The run_launcher key allows you to configure the run launcher for your instance. Run launchers determine where runs are executed. You can use one of the Dagster-provided options or write your own custom run launcher. Refer to the Run launcher documentation for more info.

Refer to the following tabs for available options and sample configuration. Keep in mind that databases should be configured to use UTC timezone.

DefaultRunLauncher#

The DefaultRunLauncher spawns a new process in the same node as a job's code location.


run_launcher:
  module: dagster.core.launcher
  class: DefaultRunLauncher

DockerRunLauncher#

The DockerRunLauncher allocates a Docker container per run.


run_launcher:
  module: dagster_docker
  class: DockerRunLauncher

K8sRunLauncher#

The K8sRunLauncher allocates a Kubernetes job per run.
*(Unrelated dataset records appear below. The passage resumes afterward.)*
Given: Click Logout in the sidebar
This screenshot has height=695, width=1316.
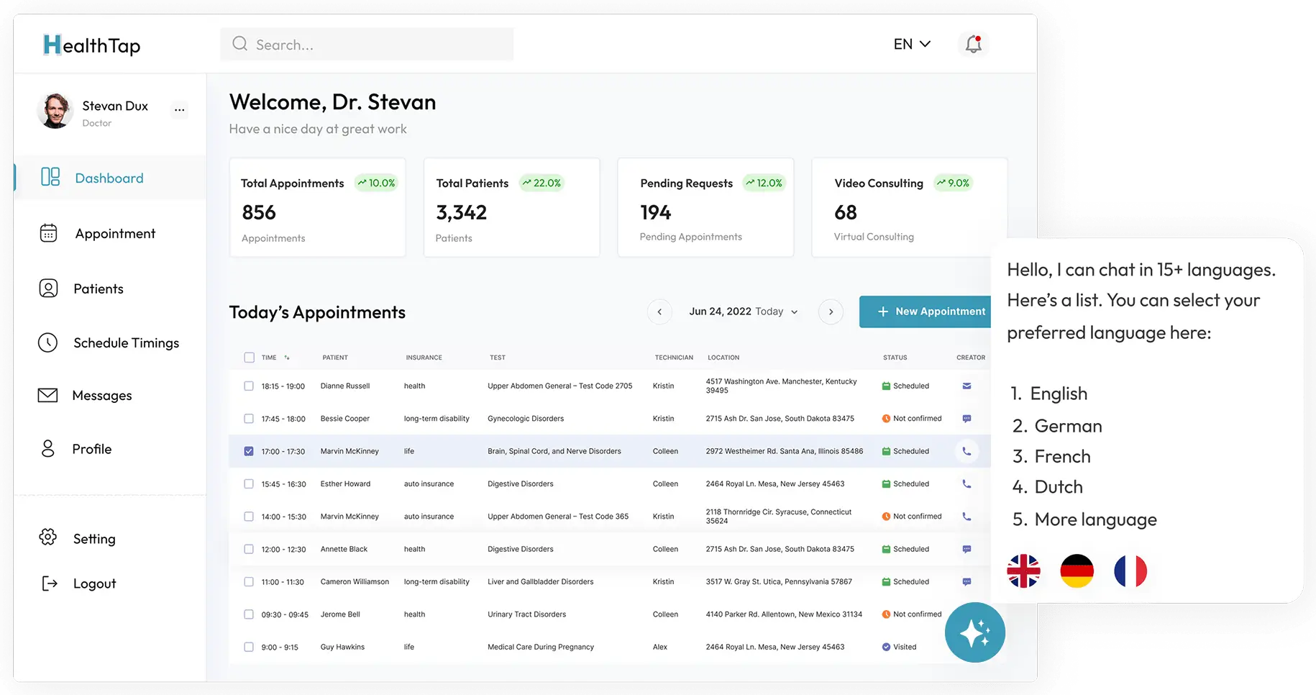Looking at the screenshot, I should click(x=93, y=583).
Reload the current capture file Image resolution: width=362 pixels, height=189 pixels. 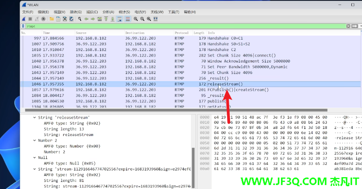(71, 19)
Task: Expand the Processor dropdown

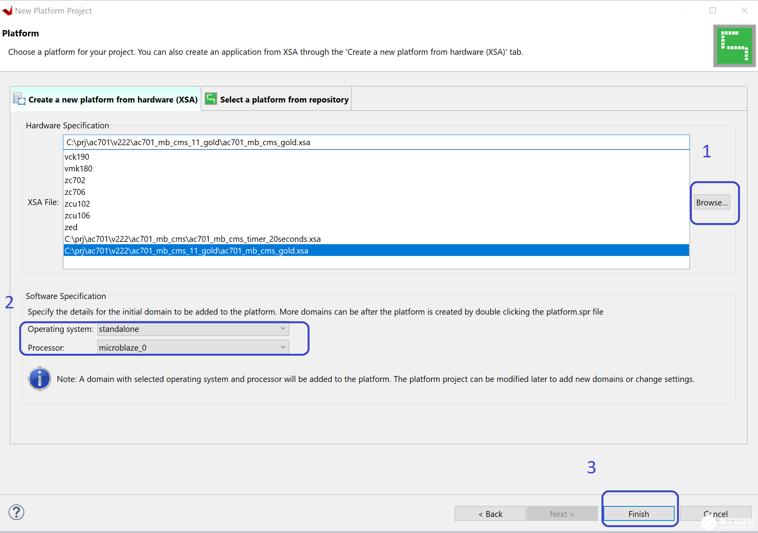Action: coord(282,347)
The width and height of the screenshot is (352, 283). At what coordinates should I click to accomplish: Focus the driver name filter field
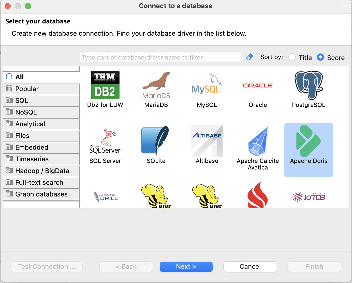160,57
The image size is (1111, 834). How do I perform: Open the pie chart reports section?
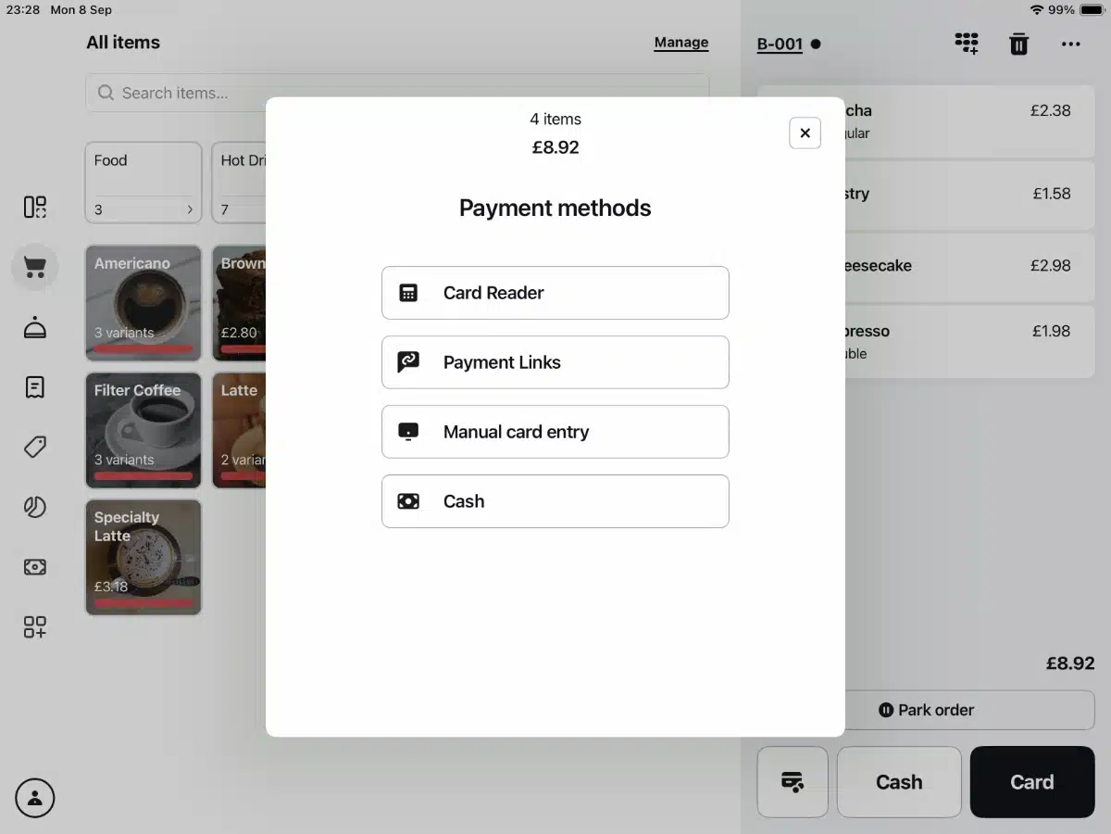34,507
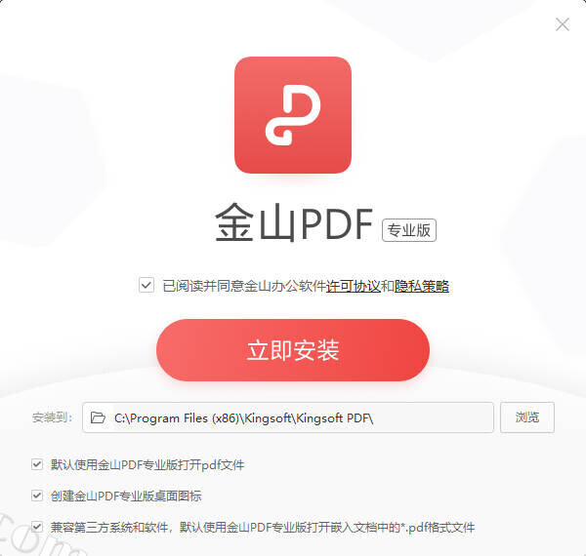Click the 专业版 edition badge

coord(409,230)
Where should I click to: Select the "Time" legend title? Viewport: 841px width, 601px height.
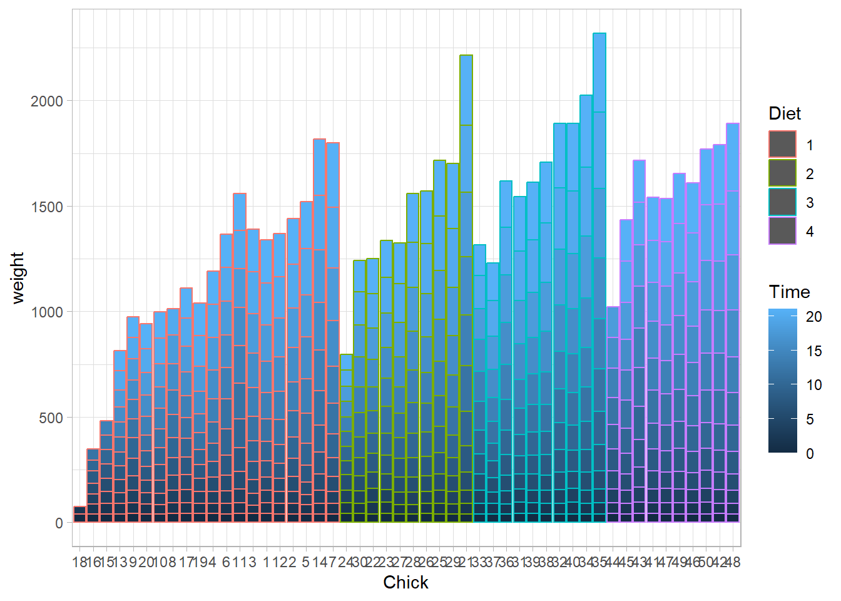coord(789,292)
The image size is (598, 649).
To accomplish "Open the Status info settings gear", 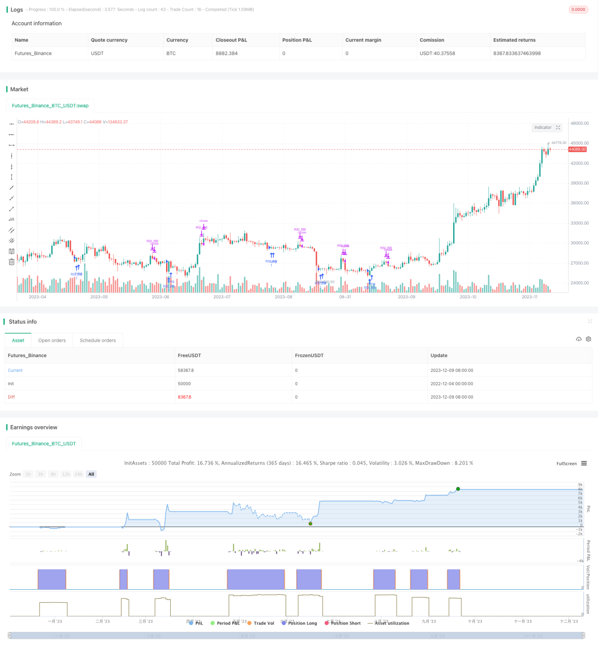I will coord(588,339).
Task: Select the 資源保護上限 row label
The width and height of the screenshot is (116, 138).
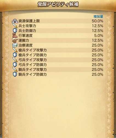Action: pos(29,21)
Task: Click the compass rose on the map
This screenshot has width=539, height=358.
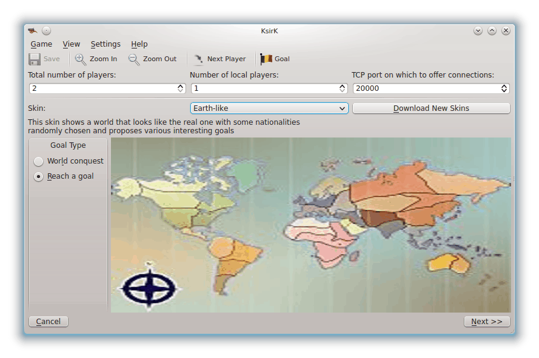Action: [149, 289]
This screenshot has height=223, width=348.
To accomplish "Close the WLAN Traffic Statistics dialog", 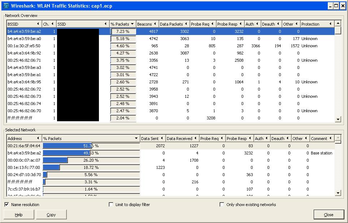I will click(329, 214).
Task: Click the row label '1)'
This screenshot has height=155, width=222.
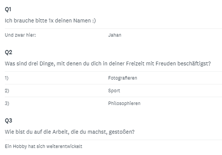Action: coord(7,78)
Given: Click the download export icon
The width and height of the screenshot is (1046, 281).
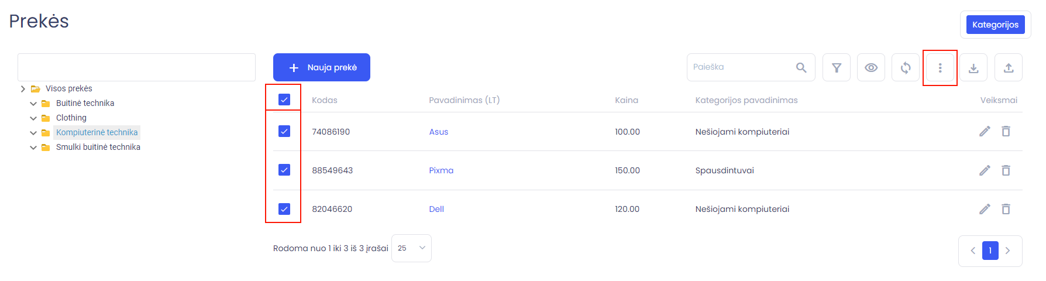Looking at the screenshot, I should coord(973,67).
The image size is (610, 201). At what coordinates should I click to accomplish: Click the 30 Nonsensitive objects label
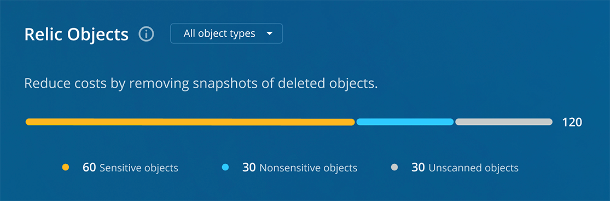(300, 168)
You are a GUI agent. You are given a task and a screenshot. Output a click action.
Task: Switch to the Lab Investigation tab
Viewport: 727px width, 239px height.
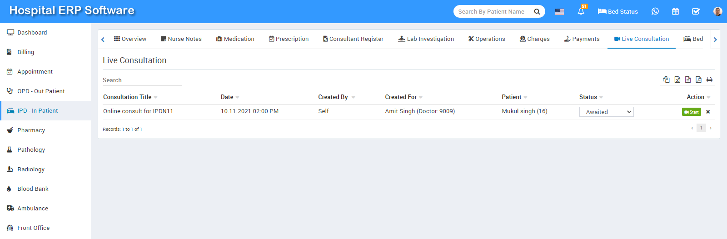pos(426,39)
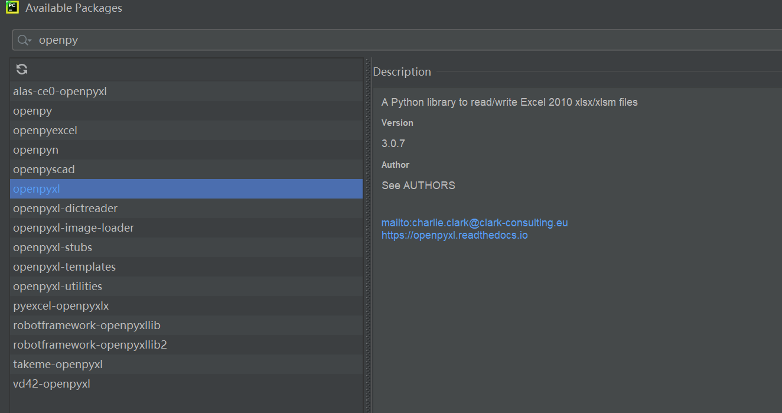Select the openpyxl package
782x413 pixels.
tap(36, 188)
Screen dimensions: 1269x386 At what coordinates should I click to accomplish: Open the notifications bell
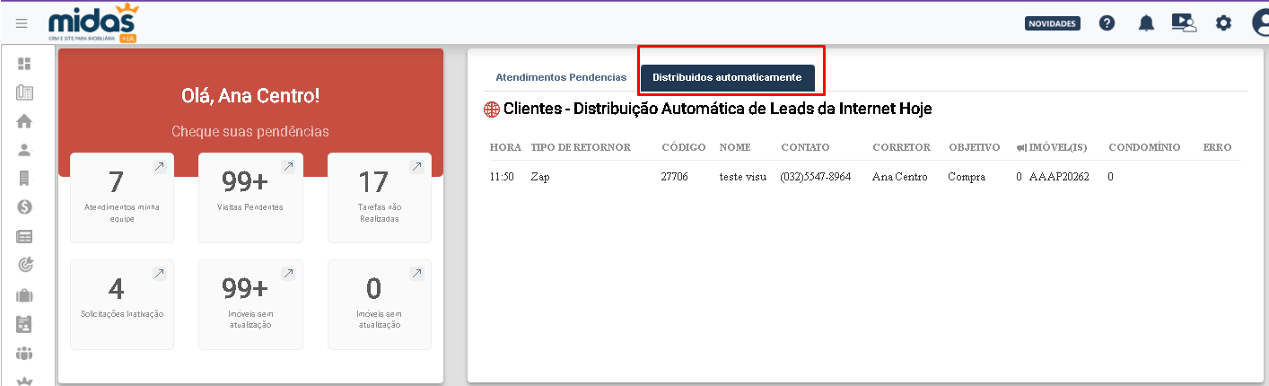(x=1146, y=23)
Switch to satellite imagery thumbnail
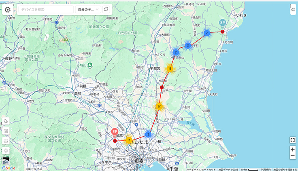 pyautogui.click(x=6, y=161)
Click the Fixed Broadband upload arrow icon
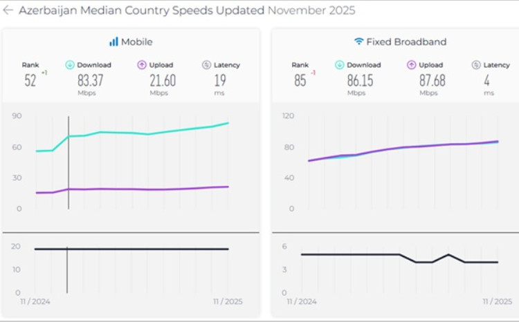 (x=412, y=65)
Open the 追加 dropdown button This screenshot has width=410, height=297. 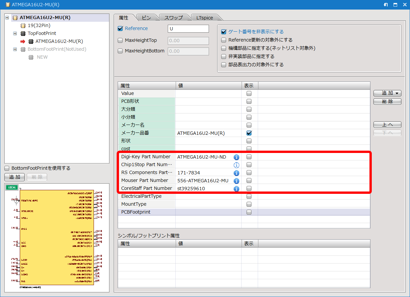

# there are multiple ways to configure the K8sRunLauncher

# you can set the follow configuration values directly
run_launcher:
  module: dagster_k8s.launcher
  class: K8sRunLauncher
  config:
    service_account_name: pipeline_run_service_account
    job_image: my_project/dagster_image:latest
    instance_config_map: dagster-instance
    postgres_password_secret: dagster-postgresql-secret

# alternatively, you can grab any of these config values from environment variables:
run_launcher:
  module: dagster_k8s.launcher
  class: K8sRunLauncher
  config:
    service_account_name:
      env: PIPELINE_RUN_SERVICE_ACCOUNT
    job_image:
      env: DAGSTER_IMAGE_NAME
    instance_config_map:
      env: DAGSTER_INSTANCE_CONFIG_MAP
    postgres_password_secret:
      env: DAGSTER_POSTGRES_SECRET

Run coordinator#

The run_coordinator key allows you to configure the run coordinator for your instance. Run coordinators determine the policy used to set the prioritization rules and concurrency limits for runs. Refer to the Run coordinator documentation for more information and troubleshooting help.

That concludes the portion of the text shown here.